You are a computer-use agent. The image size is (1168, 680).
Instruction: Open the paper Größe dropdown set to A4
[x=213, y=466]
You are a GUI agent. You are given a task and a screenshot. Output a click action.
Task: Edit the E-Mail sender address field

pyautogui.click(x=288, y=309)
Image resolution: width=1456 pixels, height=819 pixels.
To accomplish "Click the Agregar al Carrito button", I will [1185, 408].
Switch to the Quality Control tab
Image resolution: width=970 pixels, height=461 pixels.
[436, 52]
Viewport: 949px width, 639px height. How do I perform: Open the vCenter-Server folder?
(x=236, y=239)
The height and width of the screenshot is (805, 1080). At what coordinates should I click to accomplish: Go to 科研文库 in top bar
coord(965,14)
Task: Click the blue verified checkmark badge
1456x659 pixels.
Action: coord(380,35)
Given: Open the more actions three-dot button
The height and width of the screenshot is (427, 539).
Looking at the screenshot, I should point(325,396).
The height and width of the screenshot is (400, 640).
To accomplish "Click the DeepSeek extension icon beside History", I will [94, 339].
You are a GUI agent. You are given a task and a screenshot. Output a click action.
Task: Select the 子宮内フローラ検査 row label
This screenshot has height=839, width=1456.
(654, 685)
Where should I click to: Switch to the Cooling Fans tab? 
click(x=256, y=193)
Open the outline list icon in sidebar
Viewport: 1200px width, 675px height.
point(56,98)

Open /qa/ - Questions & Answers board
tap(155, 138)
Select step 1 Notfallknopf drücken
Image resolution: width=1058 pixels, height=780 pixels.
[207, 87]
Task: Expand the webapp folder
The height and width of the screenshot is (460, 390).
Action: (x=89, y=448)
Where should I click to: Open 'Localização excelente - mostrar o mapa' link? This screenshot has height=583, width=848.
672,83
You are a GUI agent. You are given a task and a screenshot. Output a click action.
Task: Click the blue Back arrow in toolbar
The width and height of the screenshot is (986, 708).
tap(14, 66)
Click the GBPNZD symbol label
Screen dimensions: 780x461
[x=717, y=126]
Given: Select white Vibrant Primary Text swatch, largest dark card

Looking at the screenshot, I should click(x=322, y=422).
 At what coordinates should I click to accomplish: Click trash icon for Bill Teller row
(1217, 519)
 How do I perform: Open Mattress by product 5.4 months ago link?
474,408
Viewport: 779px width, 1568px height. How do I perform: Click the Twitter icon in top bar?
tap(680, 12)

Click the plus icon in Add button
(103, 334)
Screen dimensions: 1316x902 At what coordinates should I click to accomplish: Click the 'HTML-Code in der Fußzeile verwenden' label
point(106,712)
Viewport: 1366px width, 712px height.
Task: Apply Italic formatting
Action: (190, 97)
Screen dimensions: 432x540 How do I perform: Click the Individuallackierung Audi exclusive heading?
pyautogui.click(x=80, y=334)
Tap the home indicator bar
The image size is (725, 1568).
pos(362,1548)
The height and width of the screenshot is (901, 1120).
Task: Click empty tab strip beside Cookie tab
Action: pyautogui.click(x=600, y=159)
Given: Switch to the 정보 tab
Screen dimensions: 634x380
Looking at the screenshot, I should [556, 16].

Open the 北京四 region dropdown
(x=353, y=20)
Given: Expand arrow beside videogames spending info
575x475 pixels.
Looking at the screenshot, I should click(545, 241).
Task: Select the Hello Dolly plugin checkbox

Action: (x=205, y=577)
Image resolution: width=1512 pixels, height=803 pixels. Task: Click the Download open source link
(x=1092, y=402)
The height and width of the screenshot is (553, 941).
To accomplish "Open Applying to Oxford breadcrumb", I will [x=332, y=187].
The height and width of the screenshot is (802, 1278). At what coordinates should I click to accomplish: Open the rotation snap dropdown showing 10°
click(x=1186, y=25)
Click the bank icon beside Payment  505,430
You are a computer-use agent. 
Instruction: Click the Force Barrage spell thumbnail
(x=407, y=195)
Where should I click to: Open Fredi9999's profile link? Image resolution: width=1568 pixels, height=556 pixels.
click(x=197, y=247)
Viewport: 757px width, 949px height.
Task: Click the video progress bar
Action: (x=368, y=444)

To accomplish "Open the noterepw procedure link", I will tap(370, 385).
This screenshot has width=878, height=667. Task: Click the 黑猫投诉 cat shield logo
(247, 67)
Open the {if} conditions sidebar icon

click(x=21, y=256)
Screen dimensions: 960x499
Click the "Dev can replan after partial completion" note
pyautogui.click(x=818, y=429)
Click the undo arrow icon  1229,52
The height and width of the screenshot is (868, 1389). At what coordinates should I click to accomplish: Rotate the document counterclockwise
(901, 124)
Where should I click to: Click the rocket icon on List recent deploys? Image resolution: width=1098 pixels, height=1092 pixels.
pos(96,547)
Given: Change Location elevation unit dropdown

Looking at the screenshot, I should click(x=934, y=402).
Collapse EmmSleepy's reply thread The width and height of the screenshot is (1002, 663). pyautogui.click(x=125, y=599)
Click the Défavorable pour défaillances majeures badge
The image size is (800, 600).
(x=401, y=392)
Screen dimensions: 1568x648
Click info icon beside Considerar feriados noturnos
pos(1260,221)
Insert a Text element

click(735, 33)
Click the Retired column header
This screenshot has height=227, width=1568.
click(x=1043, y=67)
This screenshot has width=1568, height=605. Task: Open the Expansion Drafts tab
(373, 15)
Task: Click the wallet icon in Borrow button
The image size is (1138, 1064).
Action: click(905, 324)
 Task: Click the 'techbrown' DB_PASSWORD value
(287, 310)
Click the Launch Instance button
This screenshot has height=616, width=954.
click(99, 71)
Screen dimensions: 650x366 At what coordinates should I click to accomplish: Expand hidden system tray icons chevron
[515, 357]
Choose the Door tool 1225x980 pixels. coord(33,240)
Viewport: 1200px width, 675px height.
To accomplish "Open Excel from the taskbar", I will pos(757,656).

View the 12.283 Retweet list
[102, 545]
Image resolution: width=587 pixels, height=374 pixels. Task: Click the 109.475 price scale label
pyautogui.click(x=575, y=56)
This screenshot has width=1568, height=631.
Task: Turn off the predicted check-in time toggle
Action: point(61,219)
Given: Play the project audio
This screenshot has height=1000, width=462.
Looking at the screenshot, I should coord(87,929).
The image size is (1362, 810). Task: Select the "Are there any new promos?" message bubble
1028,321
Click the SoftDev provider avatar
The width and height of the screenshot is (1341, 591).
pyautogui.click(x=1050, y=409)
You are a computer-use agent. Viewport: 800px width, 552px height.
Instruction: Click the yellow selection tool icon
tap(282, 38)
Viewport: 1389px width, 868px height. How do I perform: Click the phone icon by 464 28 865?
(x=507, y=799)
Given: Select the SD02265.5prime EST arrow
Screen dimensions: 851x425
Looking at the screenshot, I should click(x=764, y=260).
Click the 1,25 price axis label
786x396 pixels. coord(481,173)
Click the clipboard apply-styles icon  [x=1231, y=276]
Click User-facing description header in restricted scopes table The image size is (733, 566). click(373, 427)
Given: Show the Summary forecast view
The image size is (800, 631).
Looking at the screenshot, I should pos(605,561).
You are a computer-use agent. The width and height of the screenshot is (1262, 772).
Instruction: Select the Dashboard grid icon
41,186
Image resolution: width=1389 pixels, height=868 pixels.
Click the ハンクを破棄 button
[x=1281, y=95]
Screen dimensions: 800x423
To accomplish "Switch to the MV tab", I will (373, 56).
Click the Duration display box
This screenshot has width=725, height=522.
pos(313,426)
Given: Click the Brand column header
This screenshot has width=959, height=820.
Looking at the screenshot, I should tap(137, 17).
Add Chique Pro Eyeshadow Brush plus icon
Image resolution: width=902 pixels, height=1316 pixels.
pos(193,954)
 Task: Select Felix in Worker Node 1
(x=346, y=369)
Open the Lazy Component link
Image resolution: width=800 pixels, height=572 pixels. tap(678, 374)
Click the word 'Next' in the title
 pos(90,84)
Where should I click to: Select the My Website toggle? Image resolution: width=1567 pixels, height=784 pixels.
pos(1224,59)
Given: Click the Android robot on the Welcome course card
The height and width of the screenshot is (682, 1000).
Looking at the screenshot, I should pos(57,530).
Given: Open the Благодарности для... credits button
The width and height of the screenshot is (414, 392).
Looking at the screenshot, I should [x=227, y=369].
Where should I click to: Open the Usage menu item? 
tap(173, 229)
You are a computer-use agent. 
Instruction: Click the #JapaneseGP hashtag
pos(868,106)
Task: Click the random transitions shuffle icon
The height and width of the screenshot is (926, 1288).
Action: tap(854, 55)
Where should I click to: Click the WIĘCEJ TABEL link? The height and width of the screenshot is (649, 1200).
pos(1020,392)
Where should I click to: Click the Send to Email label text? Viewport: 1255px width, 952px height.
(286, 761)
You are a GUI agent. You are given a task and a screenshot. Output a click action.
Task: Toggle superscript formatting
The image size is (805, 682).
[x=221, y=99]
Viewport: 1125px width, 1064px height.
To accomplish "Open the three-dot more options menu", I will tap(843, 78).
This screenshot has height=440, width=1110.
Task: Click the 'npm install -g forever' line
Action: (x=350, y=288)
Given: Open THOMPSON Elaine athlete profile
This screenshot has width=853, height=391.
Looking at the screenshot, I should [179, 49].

○ ○ ○ ○ ○ ○ ○

» Exercise requirements
Looking at the records, state how many lines contain "column" and write nothing besides that number.

» Solution
2